Inizio del brigantaggio.
Giudicato colpevole, il nostro dovette passare un anno in carcere. Quando uscì, trovò le autorità del paese schierate contro di lui: ogni furto era una sua responsabilità, ogni aggressione portava, secondo loro, la sua firma. Era, insomma, impossibile vivere in pace. Fu a questo punto che Vincenzo abbandonò il suo nome per assumere definitivamente quello di Pacì Paciana, brigante.

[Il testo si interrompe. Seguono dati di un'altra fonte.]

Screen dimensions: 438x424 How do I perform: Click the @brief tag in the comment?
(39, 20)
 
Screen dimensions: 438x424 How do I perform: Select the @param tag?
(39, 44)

Per guadagnarsi il pane iniziò a rapire e taglieggiare i maggiorenti della zona.
La valle si spaccò: da un lato il popolo, con cui egli divideva (sicuramente per interesse) i proventi delle sue azioni criminose; dall’altra i signori (i sciori, in dialetto locale) che temevano per la loro sicurezza e il loro denaro. In mezzo, cioè divisi equamente tra i due schieramenti, stavano i preti. Alcuni di loro vedevano il bene che il nostro faceva e come egli si prendesse cura di persone altrimenti destinate a morte certa. Altri sottolineavano che il furto è un peccato. Tra questi spiccava soprattutto il parroco di Sedrina Alta, a cui avrebbe rubato, e diviso con la popolazione affamata, il denaro necessario alla ristrutturazione della chiesa.